Union faculty members gathered at the 2016 Spring Pew Luncheon to celebrate the achievements of last year’s Pew Research Grant recipients, Jason Crawford, assistant professor of English, and Jennifer Gruenke, associate professor of biology. The luncheon was held from noon to 1 p.m. at the Carl Grant Event Center, where the recipients presented reports on their individual uses for the grant and the progress they’ve made so far.
Crawford, who specializes in medieval and early modern literature, began his talk, “Disenchantment and Literary Form,” by providing some background for the term disenchantment. Many people use the word as a synonym for modernity, a set of movements that occurred during the 16th century, out of which emerged the solitary individual, the bureaucratic state, and the mechanistic universe. The term disenchantment is based on the assumption that after the modernity movements, the superstitions and fantastical beliefs so deeply rooted in European culture were no longer prevalent in literature.
“We think about modernity in negative terms,” Crawford said. “It’s the way our narratives tend to go.”
After extensive research on 13th to 17th century narratives, Crawford discusses in his new book, Allegory and Enchantment, whether modern literary giants such as Shakespeare and Dante stepped away from or held onto enchantment ideals.
Crawford’s upcoming project is another book on the development of dramatic comedy and the difference Christianity and modernity make in comedic plays.
Gruenke used her research grant to publish two papers, one on reductionism and the other on brain and spiritual activity. For her talk, “The Brain and Spiritual Experience,” she shared the findings for her second paper.
Many in the scientific field are of the atheistic opinion that what people claim to be spiritual experiences are merely created within the brain (hallucinations). As a result, Christians tend to automatically reject the idea that spiritual experiences have anything to do with brain activity. However, Gruenke offered a scientific compromise to both views. She concluded that while spiritual experiences aren’t initiated within the brain, the brain does have the ability to uniquely sense and respond to the spiritual. But just because the brain is capable of detecting spiritual activity, doesn’t mean it always does.
“If someone has never had a spiritual experience, it might be because they lack that particular part of the brain (a sort of blindness), or it might be that they never properly exercise to develop that part of the brain, or it could also be that God has chosen not to speak to them in the way that He has spoken to some,” Gruenke said. “Brain activity cannot be set aside as unimportant to spiritual life.”
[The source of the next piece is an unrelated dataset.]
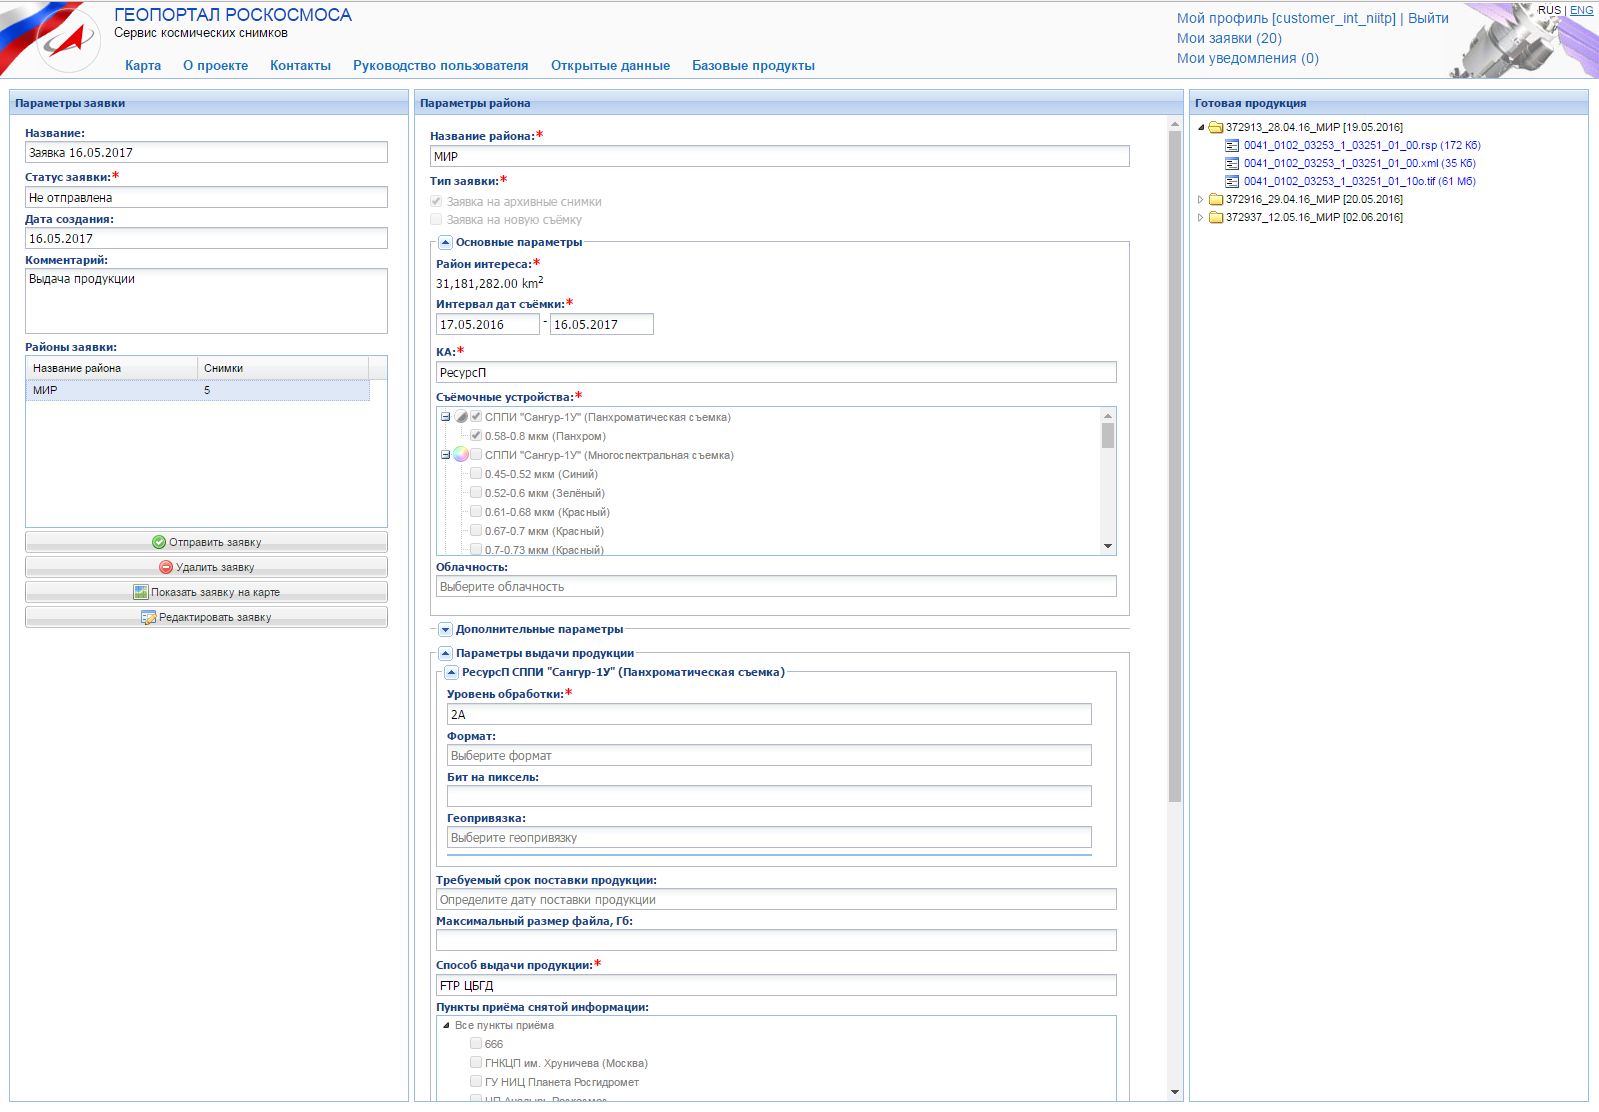Click the red delete request icon
1599x1112 pixels.
[x=166, y=567]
In the future, Gruenke plans to publish a book that will include the research and findings from her two recent papers.
Hal Poe, Charles Colson professor of faith and culture and chair of the research committee, said each year Union’s administration assesses the budget to determine the number of Pew Research Grant awards that will be given.
“The Pew Grant began in the late 1990s and is an award of $4,500 to help a member of the faculty pursue a research project,” Poe said.
Next year, there will be three recipients: Karen Martin, professor of language; Randall Bush, university professor of philosophy; and Luna Bennett, associate professor of pharmaceutical sciences.